Прошел целый месяц с той ночи, когда она отдала своих котят Желудю. Стены детской были заново укреплены ежевикой. В мороз двое воинов каждую ночь сторожили детскую, чтобы ни один голодный лесной хищник больше не посмел приблизиться к котятам. Грозовое племя поверило в ложь Синегривки — в то, что она проснулась и обнаружила пустое гнездышко. Все решили, что котят украла лиса или барсук, которые, подгоняемые голодом, впервые осмелились прийти в лагерь и проделать дыру в стене палатки.
Несколько дней подряд Грозовые коты обшаривали лес, но они не знали, где искать, а все запахи были занесены снегом. Синегривка рыскала по лесу вместе со всеми, оцепенев от чувства вины, стыда и раскаяния. Ей приходилось снова и снова напоминать себе, что она сделала все это ради Грозового племени. Некоторое время среди воителей царили страх и отчаяние. Коты тесно жались друг к другу, говорили тихо и смотрели на Синегривку с такой жалостью, что у нее сердце разрывалось от стыда и горечи. Каждый такой взгляд острым шипом пронзал ей сердце. Она устала от лжи. В эти дни она почти не замечала того, как опустела куча добычи. Она была слишком несчастна, чтобы есть, и хотела только одного — спать. Забыться во сне. Ей казалось, будто сердце пронзил осколок льда, который никогда не растает.
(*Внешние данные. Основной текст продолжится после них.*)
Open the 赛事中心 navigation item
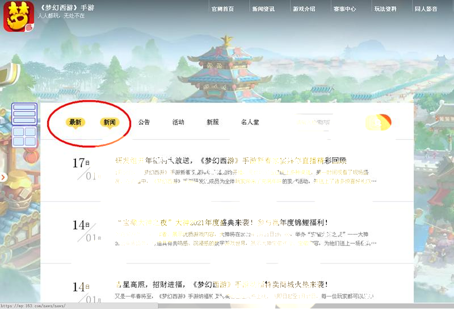(x=344, y=9)
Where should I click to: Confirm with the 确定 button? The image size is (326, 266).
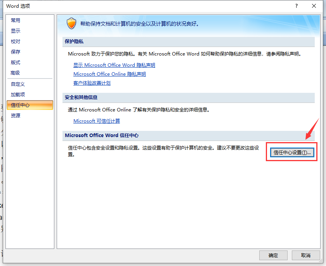[273, 255]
«Им будет хорошо с Желудем».
Но даже эта мысль не могла утешить ее.
Где сейчас ее Мошка? Смотрит ли он на нее с небес? Ненавидит ли за то, что она отняла у него жизнь? Сумела ли Белогривка объяснить ему, что его маленькая жизнь была принесена в жертву Грозовому племени?
— Синегривка?
Змеезуб дотронулся хвостом до ее плеча и повторил свой вопрос:
— Не хочешь сходить на охоту?
— Я пойду с тобой, если хочешь, — бросился к ней Дроздовик. В его глазах стояла грусть. Он горевал о котятах, как настоящий отец. Он больше всех котов трудился над укреплением детской, и его лапы до сих пор были расцарапаны ежевикой, которую он туго вплетал в ветки куста. Синегривке не раз хотелось успокоить его, сказав, что двое котят выжили и сейчас, веселые и счастливые, бегают по лагерю Речного племени. Но она не могла.